Lose the Unintelligible Gibberish
You’re a CEO of a small information technology company and you’re explaining what you do to someone at a bar. You’re not going to use phrases like “We provide a robust inventory of end-to-end, highly scaleable and implementable solutions.” So why are you ‘speaking’ like that on your site? Have someone who doesn’t work at your company read your text content and then ask them to describe what exactly it is that your company does. You may be surprised at how little of what you do comes across clearly, and that will kill your branding efforts.

“Use short, pithy copy,” Kaputa says. “But say something. Too many Web sites are full of jargon or don't say anything at all. Make sure you develop your Web site from your customers’ and prospects’ point of view. Put yourselves into your customers’ shoes. What sort of information would they be most interested in? How can you provide this information so it's easy to find?”

Just Blog It
Blogs are the current rage on the Web. Blogging is easy and it will draw potential customers to your site in droves.

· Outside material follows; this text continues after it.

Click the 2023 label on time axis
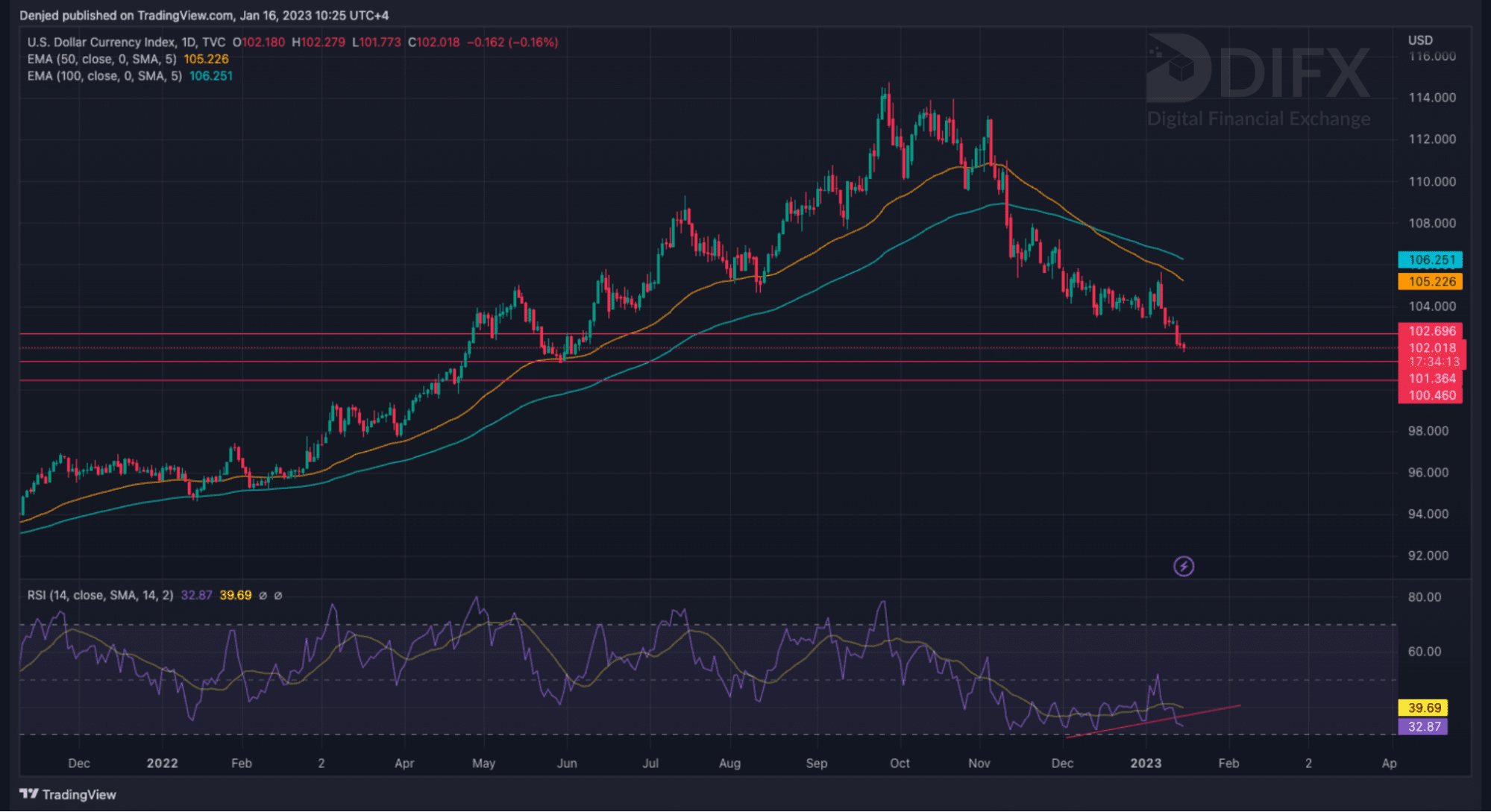This screenshot has height=812, width=1491. coord(1146,763)
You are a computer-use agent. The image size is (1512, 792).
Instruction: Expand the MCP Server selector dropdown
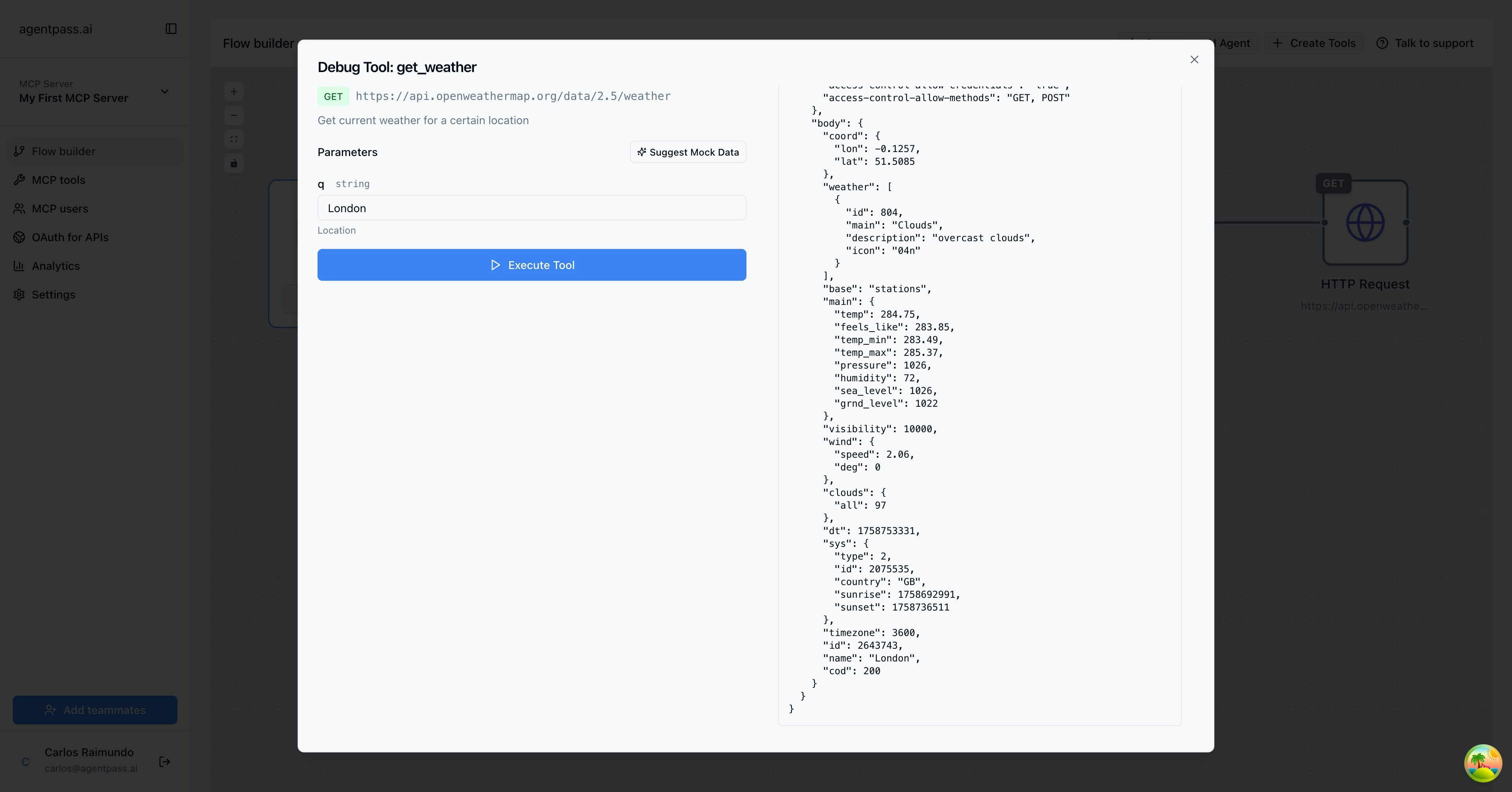[164, 92]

“No one wants to read your marketing junk, no matter how clever you think it is,” says Web new media consultant Ted Demopoulos, co-author of Blogging for Business, and author of What No One Ever Tells You About Blogging and Podcasting. “Offer visitors valuable content instead—hints, tips, special reports, etc. A blog is a great way to increase traffic and help make a Web site more valuable to visitors. Blogs are by their nature search-engine friendly, and make adding and updating a site with new and valuable information easy. You can update with a blog as easily as you can send an e-mail.”

Adds Kaputa: “You can use the blog to link to interesting articles in the business or trade press, or talk about anything that should be of interest to you and your clients. Having a blog with lots of links also plays into the page rank algorithm used by Google so your Web site and blog will come up more frequently when people do searches.”

Don’t Forget the Obvious
You’d be surprised by how much information some small businesses don't provide. After all, not all customers will purchase online. So why are you making it difficult for them to reach you? A general-purpose e-mail box may be avoided entirely by customers who realize that these addresses are often ignored. “You need your contact information on every page,” Demopoulos says. “Potential customers often print out pages they’re interested in and, of course, don’t remember which Web site it came from. Make it easy on them!”